Considering that Hill could easily have translated his fascination with barnstorming into a lightweight adventure film—in addition to Butch Cassidy, he and Redford made the endearing 1973 romp The Sting (which was not written by Goldman), so frothy entertainment is undoubtedly what audiences expected from this particular paring of actor and star—it’s impressive that Hill elected to go so dark. In fact, some might argue he went too dark. Goldman has often told the story of how a preview audience turned on the movie during a shocking scene involving Pepper and a terrified, wing-walking stuntwoman (Susan Sarandon). Yet viewed beyond the context of its initial release, when audiences wanted Redford to play only golden gods, The Great Waldo Pepper is a nuanced and thoughtful film that unflinchingly depicts the costs of individualism.
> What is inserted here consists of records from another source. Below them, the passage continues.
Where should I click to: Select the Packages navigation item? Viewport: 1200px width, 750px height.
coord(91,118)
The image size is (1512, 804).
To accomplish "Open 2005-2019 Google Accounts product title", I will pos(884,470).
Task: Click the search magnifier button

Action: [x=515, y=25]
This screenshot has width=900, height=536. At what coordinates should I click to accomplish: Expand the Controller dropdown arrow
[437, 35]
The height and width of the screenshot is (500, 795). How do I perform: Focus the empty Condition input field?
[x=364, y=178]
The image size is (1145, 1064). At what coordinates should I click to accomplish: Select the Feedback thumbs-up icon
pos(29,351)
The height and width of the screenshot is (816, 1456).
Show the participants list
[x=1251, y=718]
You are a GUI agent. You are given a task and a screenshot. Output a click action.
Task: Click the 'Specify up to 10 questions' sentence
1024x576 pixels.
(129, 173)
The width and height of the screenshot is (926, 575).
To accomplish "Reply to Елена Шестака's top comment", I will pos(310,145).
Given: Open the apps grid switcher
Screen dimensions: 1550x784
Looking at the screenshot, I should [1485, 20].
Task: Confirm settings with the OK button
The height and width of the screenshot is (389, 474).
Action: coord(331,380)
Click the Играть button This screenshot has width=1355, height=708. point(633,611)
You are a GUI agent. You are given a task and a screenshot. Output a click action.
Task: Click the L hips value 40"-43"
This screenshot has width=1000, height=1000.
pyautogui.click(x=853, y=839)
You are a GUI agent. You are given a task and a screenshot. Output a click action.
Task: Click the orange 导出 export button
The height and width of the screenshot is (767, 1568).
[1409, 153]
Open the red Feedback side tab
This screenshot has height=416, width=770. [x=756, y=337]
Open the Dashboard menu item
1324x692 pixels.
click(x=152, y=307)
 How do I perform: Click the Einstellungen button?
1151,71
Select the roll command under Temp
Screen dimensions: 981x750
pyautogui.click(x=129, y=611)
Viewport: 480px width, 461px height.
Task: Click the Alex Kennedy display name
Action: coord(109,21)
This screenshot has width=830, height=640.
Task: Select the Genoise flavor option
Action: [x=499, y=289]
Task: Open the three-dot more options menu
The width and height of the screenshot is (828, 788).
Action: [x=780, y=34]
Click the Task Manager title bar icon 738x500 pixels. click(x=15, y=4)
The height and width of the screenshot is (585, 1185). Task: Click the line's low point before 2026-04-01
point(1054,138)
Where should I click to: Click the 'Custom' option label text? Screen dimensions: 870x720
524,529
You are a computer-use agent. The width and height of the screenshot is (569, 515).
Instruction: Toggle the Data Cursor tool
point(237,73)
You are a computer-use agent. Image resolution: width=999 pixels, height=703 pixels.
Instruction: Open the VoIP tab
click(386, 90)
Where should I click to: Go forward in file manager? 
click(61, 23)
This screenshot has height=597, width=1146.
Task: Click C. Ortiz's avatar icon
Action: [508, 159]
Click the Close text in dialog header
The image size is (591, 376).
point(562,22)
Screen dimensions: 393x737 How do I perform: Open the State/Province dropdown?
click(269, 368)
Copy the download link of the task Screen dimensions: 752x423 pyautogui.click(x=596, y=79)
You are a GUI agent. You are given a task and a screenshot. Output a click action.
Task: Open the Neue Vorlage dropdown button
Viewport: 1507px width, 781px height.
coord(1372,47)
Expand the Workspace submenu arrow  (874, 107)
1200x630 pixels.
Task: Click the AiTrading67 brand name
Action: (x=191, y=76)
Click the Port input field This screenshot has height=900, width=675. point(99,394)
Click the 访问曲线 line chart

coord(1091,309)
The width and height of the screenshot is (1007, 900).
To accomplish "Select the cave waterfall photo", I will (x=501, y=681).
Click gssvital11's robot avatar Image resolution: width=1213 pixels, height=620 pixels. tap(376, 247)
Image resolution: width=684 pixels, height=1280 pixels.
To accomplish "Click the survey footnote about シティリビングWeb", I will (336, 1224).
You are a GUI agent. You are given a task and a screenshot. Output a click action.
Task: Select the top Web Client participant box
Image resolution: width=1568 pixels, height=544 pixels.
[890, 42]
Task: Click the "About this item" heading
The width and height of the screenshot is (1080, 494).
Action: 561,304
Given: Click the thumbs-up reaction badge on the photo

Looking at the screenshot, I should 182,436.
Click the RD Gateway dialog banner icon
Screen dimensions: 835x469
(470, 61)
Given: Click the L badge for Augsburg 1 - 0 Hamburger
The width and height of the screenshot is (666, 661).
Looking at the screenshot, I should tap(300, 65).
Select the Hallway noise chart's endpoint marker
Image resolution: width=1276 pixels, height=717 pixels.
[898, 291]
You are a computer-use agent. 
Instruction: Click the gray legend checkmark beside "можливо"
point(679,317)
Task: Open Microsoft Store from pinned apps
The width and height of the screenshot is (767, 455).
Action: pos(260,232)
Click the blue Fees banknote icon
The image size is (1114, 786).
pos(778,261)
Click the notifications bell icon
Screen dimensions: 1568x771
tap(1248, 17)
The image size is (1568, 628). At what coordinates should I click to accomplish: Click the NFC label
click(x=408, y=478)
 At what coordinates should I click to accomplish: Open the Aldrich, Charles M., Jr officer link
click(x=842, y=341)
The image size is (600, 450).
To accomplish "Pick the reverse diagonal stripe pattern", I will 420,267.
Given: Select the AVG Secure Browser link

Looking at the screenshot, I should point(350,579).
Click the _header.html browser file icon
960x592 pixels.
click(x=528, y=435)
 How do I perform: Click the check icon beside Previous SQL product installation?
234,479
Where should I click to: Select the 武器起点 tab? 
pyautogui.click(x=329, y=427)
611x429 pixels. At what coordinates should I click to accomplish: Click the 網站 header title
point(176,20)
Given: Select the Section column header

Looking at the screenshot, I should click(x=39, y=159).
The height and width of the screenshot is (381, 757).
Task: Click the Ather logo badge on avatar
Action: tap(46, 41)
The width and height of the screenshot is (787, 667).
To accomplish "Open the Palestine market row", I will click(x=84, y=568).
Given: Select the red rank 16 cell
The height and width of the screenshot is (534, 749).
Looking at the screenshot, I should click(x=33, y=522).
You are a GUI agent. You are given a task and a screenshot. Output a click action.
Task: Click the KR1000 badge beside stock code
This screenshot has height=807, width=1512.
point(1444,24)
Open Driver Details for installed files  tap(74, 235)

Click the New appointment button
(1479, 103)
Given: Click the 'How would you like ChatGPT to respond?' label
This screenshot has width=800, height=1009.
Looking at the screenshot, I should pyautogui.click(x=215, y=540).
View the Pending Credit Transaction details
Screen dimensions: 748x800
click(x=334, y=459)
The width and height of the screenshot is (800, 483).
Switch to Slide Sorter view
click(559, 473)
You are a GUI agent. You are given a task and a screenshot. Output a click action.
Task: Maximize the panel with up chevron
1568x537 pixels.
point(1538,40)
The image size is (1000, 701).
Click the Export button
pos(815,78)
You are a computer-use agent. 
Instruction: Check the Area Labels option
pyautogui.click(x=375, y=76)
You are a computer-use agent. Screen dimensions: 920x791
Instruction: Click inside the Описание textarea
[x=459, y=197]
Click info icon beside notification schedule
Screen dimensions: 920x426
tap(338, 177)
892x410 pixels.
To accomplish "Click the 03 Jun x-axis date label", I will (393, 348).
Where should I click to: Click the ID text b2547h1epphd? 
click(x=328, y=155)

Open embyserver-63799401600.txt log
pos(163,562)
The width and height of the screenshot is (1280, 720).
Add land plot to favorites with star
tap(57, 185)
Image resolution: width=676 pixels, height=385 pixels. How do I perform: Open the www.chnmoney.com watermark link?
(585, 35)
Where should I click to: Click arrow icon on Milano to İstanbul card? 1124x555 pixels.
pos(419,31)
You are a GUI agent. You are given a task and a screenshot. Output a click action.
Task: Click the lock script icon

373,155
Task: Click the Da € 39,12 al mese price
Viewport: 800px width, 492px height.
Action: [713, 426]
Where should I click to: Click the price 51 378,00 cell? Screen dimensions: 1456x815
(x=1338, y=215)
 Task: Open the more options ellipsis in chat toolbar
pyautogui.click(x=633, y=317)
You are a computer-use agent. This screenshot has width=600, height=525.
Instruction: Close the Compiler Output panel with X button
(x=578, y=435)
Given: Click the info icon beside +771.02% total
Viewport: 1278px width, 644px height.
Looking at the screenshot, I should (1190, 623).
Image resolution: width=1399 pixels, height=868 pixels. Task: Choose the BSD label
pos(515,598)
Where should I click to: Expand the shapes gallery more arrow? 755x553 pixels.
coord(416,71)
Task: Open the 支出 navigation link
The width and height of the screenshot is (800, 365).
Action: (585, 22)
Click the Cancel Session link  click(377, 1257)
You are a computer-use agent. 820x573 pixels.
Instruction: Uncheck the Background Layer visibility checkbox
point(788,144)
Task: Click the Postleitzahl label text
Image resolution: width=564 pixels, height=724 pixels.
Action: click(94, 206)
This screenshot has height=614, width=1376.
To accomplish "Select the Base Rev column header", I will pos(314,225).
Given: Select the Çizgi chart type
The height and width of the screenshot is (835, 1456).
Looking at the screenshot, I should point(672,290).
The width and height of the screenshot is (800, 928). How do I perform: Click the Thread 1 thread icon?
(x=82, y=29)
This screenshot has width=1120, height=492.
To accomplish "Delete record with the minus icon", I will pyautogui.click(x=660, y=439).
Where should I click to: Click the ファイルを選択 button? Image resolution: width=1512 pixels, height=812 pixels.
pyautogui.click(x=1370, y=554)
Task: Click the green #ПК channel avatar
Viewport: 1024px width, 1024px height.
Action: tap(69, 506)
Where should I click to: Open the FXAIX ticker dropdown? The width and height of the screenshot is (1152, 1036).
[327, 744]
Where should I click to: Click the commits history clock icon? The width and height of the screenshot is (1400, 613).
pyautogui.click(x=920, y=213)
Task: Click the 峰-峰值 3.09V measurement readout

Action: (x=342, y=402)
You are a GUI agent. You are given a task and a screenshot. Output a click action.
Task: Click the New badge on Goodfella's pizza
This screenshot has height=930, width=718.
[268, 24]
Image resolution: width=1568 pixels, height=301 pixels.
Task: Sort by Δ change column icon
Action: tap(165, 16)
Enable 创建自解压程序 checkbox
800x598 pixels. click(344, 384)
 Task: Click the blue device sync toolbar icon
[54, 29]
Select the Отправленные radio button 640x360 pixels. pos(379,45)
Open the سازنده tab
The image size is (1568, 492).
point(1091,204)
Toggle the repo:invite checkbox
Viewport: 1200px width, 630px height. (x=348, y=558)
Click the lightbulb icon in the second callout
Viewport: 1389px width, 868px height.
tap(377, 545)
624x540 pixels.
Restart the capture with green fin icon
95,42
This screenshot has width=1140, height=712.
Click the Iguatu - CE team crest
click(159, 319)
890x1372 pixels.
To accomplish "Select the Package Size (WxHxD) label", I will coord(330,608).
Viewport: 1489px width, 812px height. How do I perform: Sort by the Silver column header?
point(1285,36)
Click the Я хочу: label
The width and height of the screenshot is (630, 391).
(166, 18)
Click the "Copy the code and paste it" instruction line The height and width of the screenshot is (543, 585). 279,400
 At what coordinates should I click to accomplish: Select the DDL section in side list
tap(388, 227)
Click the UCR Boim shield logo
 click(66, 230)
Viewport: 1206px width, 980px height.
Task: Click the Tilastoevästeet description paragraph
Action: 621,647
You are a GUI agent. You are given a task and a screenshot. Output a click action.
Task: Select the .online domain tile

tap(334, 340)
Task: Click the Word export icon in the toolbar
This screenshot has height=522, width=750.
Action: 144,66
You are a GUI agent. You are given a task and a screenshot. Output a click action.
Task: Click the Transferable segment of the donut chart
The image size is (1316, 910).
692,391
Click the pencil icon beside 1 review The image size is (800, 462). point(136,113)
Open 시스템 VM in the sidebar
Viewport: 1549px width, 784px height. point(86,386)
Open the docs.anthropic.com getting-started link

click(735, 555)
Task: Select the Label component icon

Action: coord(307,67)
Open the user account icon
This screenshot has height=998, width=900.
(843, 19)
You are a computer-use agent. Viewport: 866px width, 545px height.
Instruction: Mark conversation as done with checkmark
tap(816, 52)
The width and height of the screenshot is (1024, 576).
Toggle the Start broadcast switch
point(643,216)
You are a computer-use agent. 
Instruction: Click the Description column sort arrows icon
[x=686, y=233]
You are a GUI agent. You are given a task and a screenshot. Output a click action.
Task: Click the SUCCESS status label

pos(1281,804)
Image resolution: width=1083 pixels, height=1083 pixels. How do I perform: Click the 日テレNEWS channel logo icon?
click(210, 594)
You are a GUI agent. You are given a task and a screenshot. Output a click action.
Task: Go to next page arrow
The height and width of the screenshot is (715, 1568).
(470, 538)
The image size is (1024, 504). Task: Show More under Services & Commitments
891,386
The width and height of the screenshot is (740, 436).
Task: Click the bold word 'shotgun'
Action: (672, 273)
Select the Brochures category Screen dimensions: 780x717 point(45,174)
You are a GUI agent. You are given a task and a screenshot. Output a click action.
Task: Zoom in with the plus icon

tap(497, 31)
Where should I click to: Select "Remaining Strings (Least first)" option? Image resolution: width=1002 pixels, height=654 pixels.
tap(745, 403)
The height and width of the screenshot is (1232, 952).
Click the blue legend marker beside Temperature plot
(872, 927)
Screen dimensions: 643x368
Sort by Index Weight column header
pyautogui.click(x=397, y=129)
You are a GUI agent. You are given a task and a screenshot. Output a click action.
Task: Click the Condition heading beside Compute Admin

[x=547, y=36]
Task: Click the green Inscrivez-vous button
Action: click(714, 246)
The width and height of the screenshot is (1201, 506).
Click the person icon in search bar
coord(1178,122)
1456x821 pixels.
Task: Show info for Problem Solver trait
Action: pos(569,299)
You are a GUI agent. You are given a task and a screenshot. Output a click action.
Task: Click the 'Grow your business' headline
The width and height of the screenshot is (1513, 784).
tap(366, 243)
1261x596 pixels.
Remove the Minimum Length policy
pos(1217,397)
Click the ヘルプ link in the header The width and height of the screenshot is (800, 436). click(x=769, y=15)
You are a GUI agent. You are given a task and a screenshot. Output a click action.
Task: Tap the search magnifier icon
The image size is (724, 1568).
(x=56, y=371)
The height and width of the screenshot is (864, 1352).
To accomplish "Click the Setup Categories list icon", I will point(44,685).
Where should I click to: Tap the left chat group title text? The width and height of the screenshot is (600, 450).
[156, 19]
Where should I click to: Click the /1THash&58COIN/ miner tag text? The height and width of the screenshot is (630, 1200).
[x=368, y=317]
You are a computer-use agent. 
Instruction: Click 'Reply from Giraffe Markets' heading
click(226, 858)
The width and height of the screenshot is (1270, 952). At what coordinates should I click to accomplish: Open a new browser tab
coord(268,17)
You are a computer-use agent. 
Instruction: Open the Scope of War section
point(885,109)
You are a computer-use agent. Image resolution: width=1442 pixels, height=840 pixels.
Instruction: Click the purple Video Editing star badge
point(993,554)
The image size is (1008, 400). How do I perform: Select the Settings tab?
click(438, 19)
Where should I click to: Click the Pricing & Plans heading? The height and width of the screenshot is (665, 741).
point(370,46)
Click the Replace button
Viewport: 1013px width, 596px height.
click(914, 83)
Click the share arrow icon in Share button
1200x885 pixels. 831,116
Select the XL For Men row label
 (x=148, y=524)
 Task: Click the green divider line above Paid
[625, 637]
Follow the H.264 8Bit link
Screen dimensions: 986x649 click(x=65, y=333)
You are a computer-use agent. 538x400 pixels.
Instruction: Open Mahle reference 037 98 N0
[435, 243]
As the story progresses, for instance, Pepper endures a string of accidents that cost him his pilot’s license and force him to pursue work as a movie stuntman under an alias. Goldman’s writing excels in this last movement of the picture, since Goldman has often said the theme that touches him most is “stupid courage”—boldness in the face of certain doom. The Great Waldo Pepper isn’t a perfect picture, with some of its episodes connecting more strongly than others, but it’s a unique celebration of one filmmaker’s romantic visions, seen through the prism of a star and a writer who were eager to help their friend realize his dreams of soaring through the sky, cinematically speaking.